◆ What you should do:
Write out exactly the lines below that run from the one containing "This screenshot has height=467, width=600." through the one containing "todos os gastos", both included, with no other lines.

◆ Records to process:

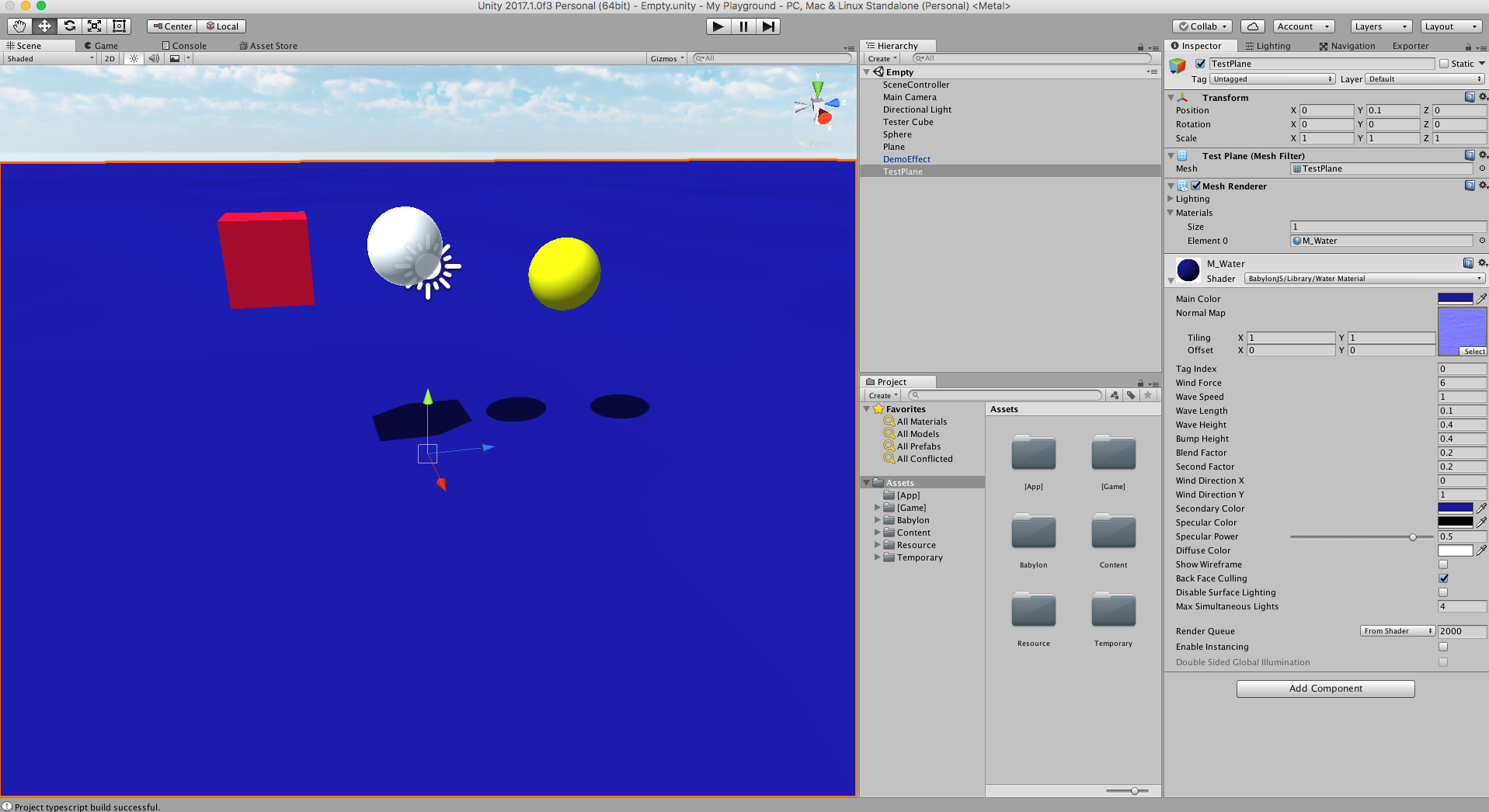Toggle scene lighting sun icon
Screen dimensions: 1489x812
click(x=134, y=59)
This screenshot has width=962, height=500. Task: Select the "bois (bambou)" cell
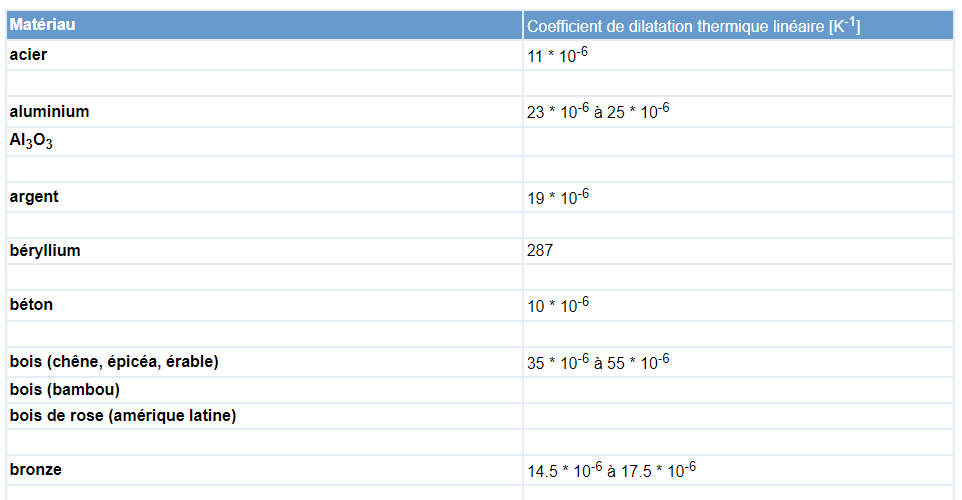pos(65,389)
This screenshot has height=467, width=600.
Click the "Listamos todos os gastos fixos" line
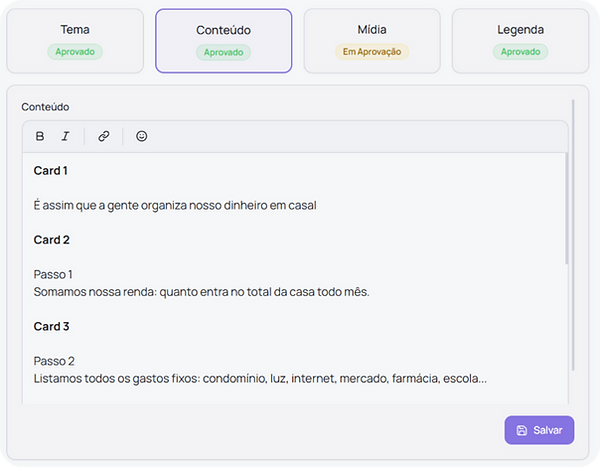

...

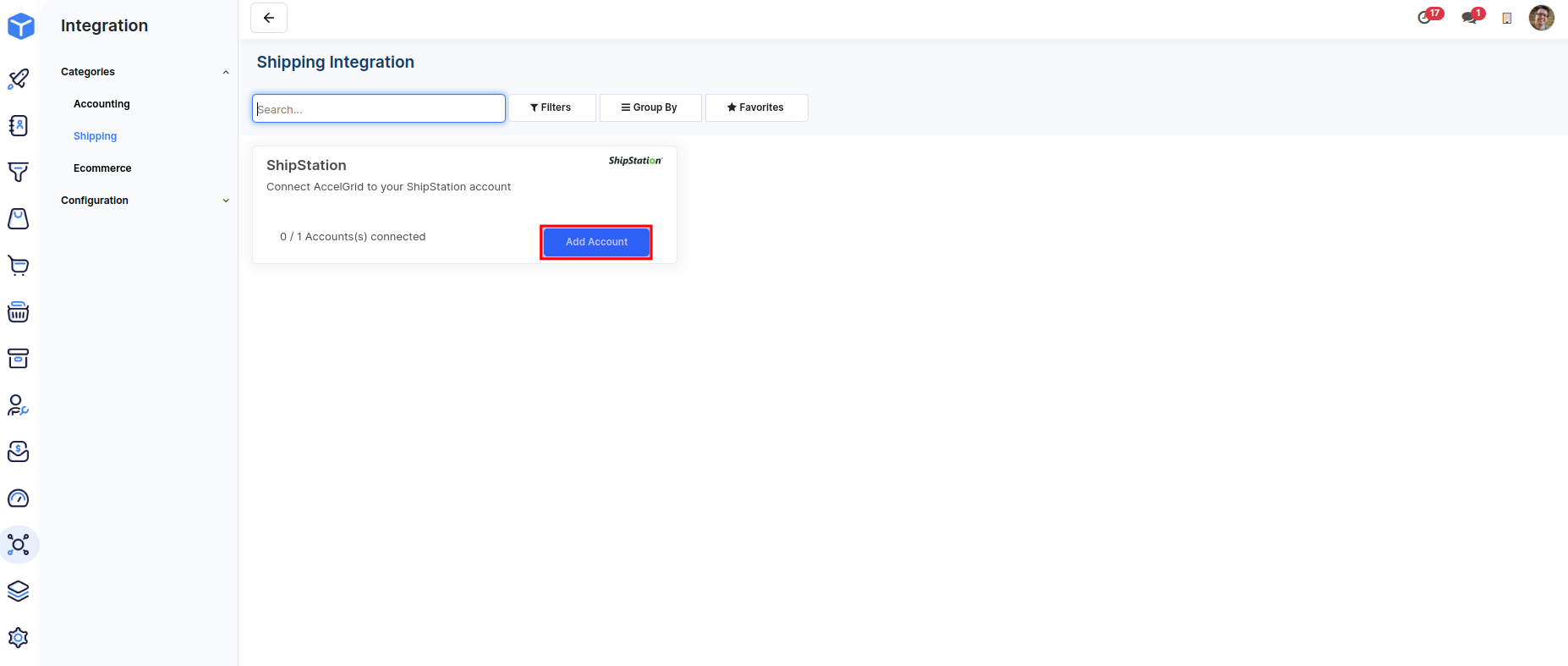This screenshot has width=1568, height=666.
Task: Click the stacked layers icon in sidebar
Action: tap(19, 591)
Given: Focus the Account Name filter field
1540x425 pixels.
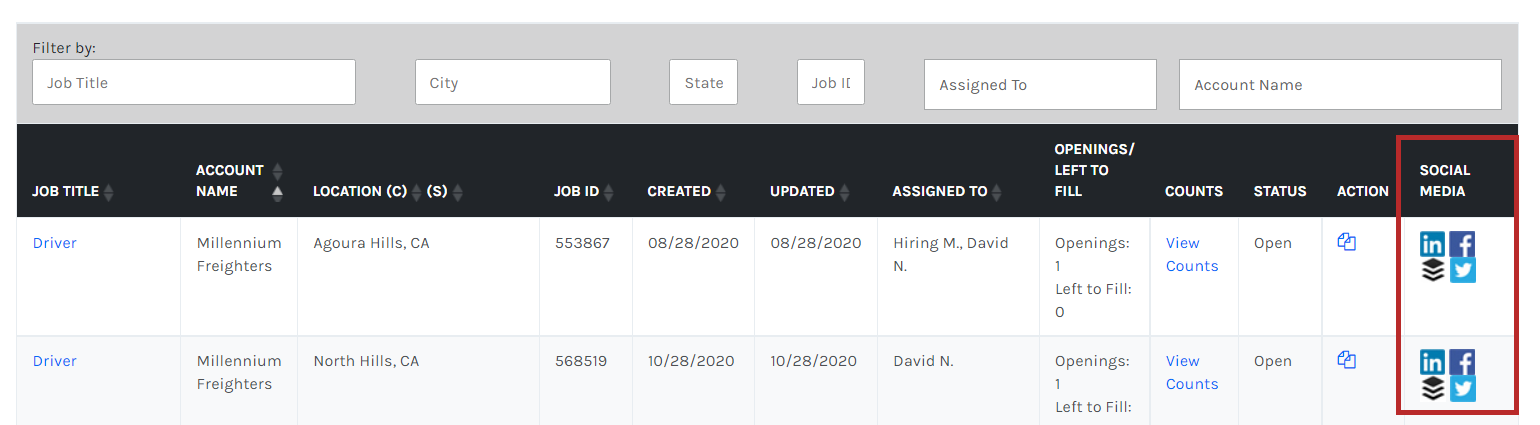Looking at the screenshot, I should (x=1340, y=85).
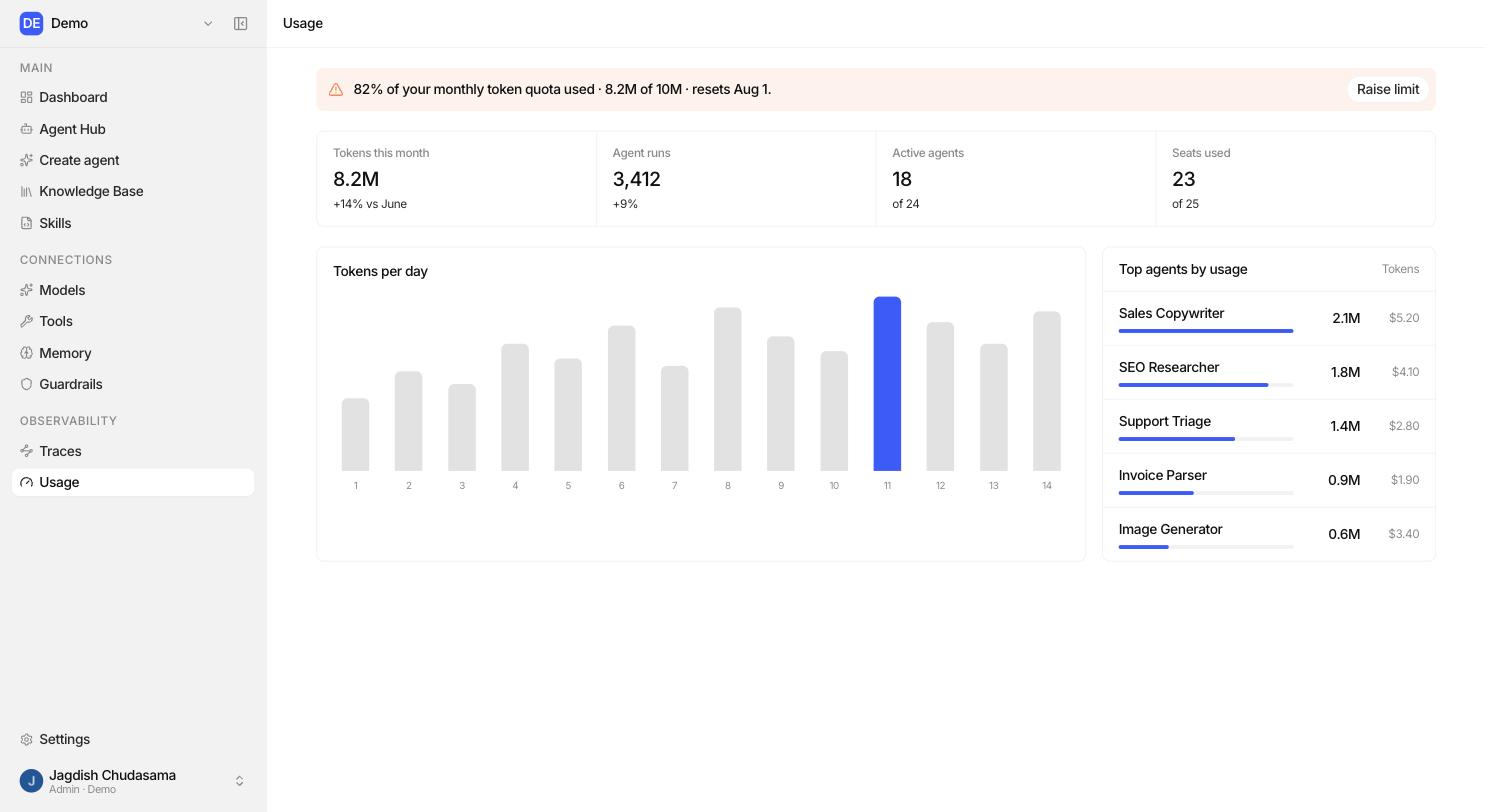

◆ Solution to this exercise:
This screenshot has height=467, width=600.
Click the "Listamos todos os gastos fixos" line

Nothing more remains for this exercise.